Zing Forum

Reading

SafeProbe: An Open-Source Security Alignment Evaluation Toolkit for Large Language Models

SafeProbe is an open-source Python toolkit focused on evaluating the security alignment capabilities of large language models (LLMs) during the inference phase. It supports automated red team attacks, multi-dimensional robustness metrics, and chain-of-thought-based semantic security judgment.

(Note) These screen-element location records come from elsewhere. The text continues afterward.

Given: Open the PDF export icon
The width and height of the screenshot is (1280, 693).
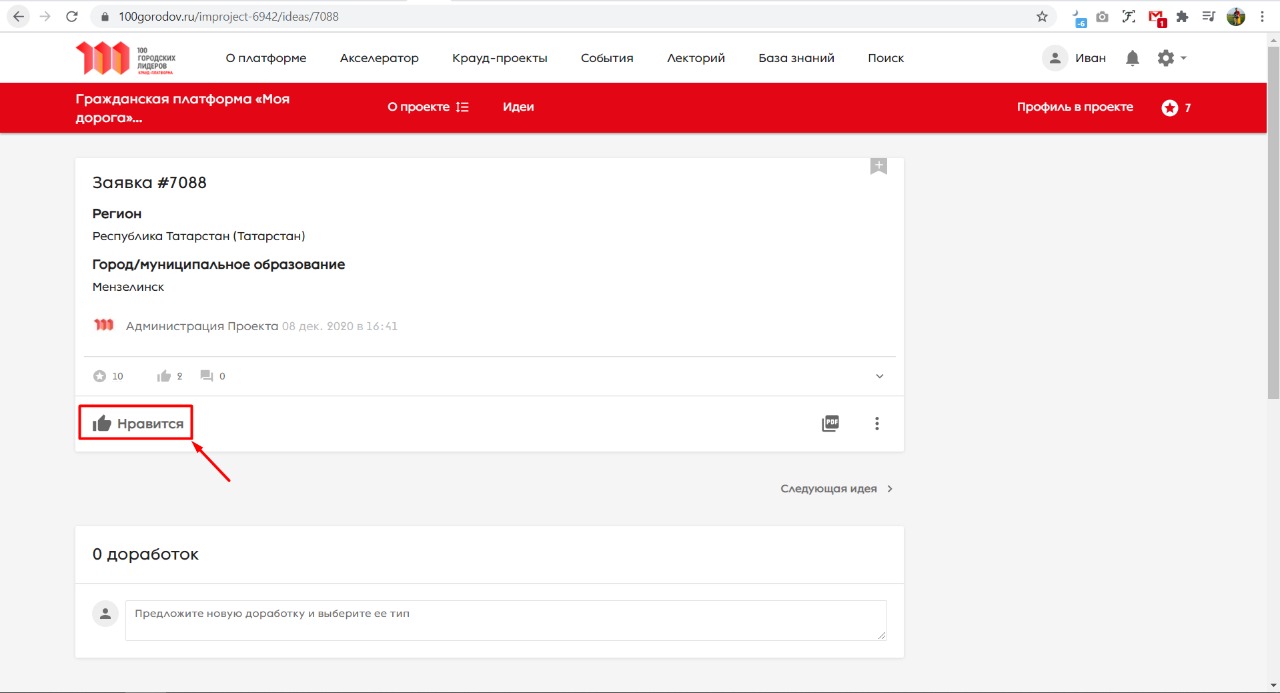Looking at the screenshot, I should click(830, 423).
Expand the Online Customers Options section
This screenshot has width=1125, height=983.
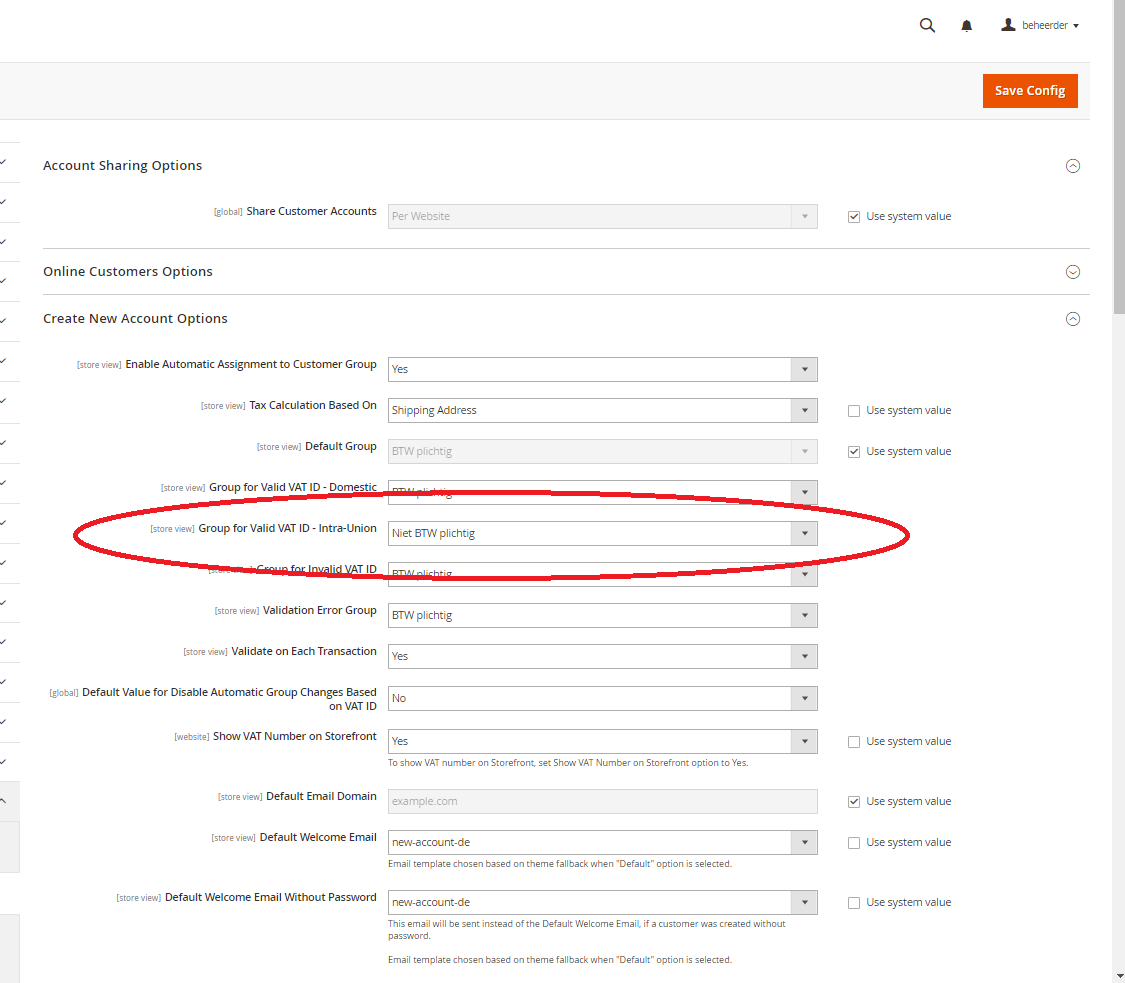coord(1073,271)
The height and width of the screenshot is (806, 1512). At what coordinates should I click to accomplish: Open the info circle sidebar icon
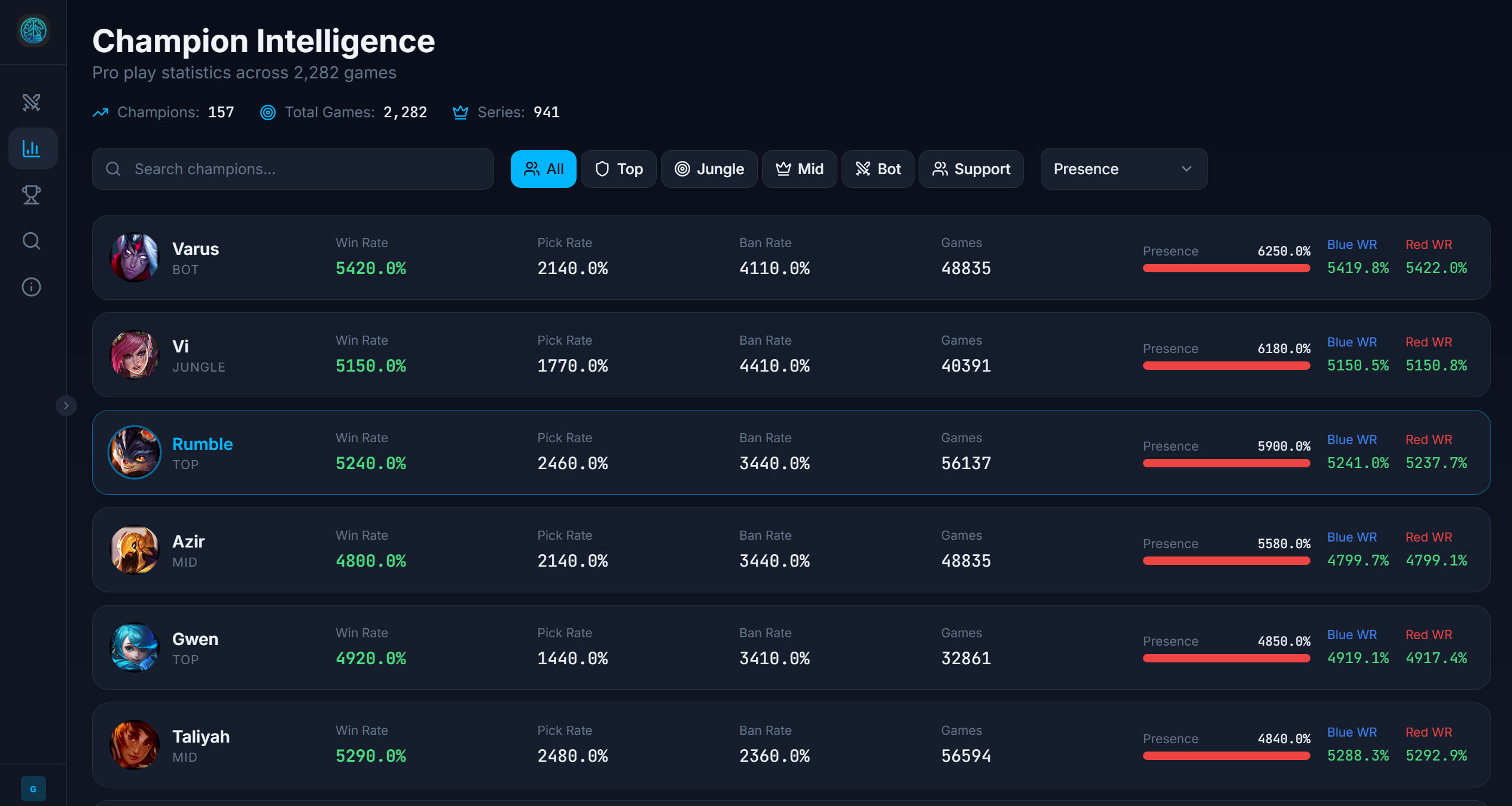[x=32, y=287]
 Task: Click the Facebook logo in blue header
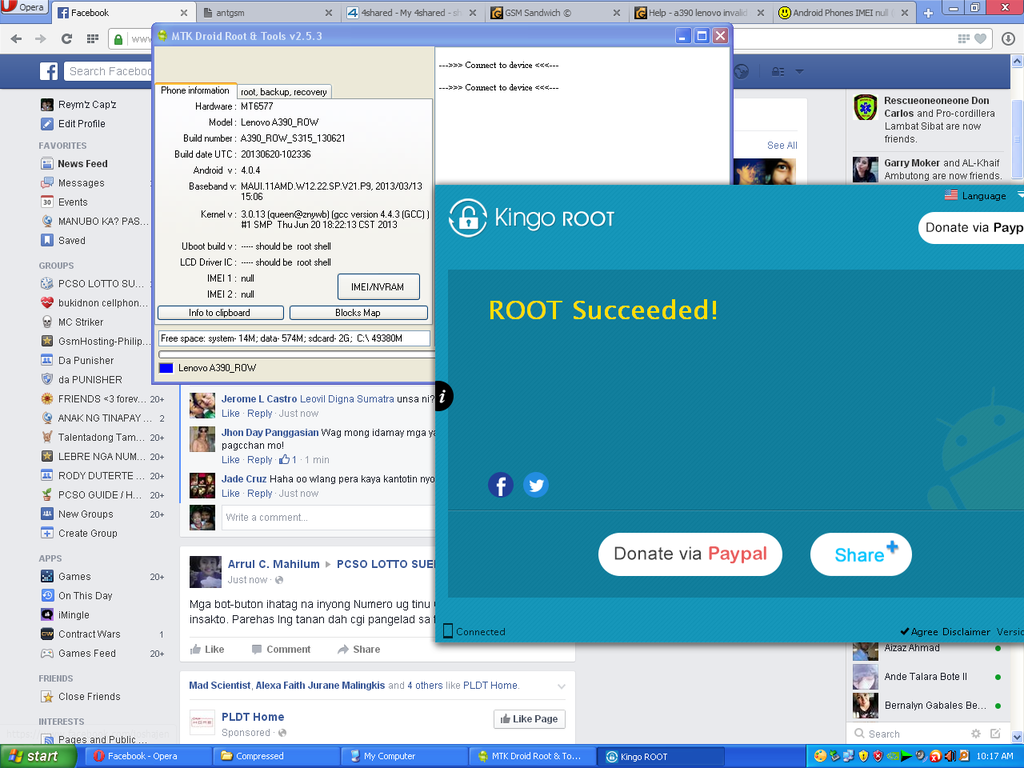[48, 71]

大语言模型安全对齐红队攻击对抗性机器学习提示注入越狱攻击AI安全Python工具包
Published 2026-04-29 21:13Recent activity 2026-04-29 21:23Estimated read 6 min
SafeProbe: An Open-Source Security Alignment Evaluation Toolkit for Large Language Models
1

Section 01

SafeProbe: Open-Source Security Alignment Evaluation Toolkit for LLMs

SafeProbe is an open-source Python toolkit focused on evaluating the security alignment capabilities of large language models (LLMs) during the inference phase. It supports automated red team attacks, multi-dimensional robustness metrics, and chain-of-thought-based semantic security judgment. Its design targets both academic research (with reproducibility) and engineering integration (CI/CD pipelines), addressing the gap in deep security evaluation beyond surface-level keyword filtering.

2

Section 02

Background: Real-World Challenges in LLM Security Evaluation

As LLMs are widely applied in production environments, security issues have become prominent. Traditional security assessments often rely on keyword filtering, which struggles to handle complex threats like jailbreaking and prompt injection attacks. Developers and researchers urgently need tools for in-depth security alignment evaluation during inference, not just surface moderation. SafeProbe was born as an open-source solution to this problem, using intent-aware semantic evaluation combined with automated red teaming and quantitative robustness metrics.

3

Section 03

Core Mechanisms: Four Key Attack Techniques

SafeProbe implements four attack techniques for multi-level testing:

  1. PromptMap: Rule-driven prompt transformation via YAML configs, with 56 built-in rules covering jailbreak, harmful content, hate speech, distraction, social bias, and prompt stealing.
  2. CipherChat: Encoding bypass attacks using Caesar, Atbash, Morse, and ASCII encoding to test if models recognize encoded malicious intent.
  3. PAIR: Iterative adversarial optimization using an attacker LLM to refine prompts until breaking the target model's defenses.
  4. Composite: CO × MG combination attacks (Competing Objectives + Mismatched Generalization) testing all combinations of techniques like prefix injection, refusal suppression, base64 encoding, leetspeak, etc., sorted by attack success rate (ASR).
4

Section 04

Evaluation System: Multi-Backend Semantic Security Judgment

SafeProbe uses three semantic-level judgment backends instead of keyword matching:

  • Chain-of-Thought-based DeepSeek R1 judge for deep intent reasoning.
  • Meta's Llama Guard 3 as a specialized security classifier for standardized scoring.
  • CAIS's HarmBench binary classifier for independent perspective. It supports parallel running of multiple judges and calculates consistency metrics like Cohen's κ and Fleiss' κ to ensure reliable results.
5

Section 05

Pipeline Architecture: Four-Stage Workflow

SafeProbe's modular pipeline includes four stages:

  1. Attack: Execute selected attack techniques to generate adversarial prompts and collect model responses.
  2. Consolidate: Aggregate scattered JSON outputs into structured data for subsequent judgment.
  3. Judge: Use configured backends to evaluate responses for security (binary or fine-grained).
  4. Report: Generate comprehensive reports (TXT/JSON/PDF) with ASR, robustness scores, and visualizations.
6

Section 06

Practical Applications: Research & Engineering Integration

For researchers: SafeProbe integrates with mainstream benchmarks (AdvBench, HarmBench, JailbreakBench) for fair comparison, and YAML/JSON configs ensure full reproducibility. For engineers: It provides CLI and Python API, supports multiple LLM providers (OpenAI, Anthropic, HuggingFace, Ollama, xAI), and can be integrated into CI/CD pipelines as a pre-deployment security check.

7

Section 07

Compliance & Conclusion: Towards Proactive AI Security

SafeProbe aligns strictly with the NIST Adversarial Machine Learning Taxonomy (AI 100-2e2025), ensuring alignment with industry best practices for compliance. It represents a shift from post-hoc detection to proactive prevention, allowing developers to find vulnerabilities before deployment. Its open-source nature enables community collaboration to enhance AI security collectively.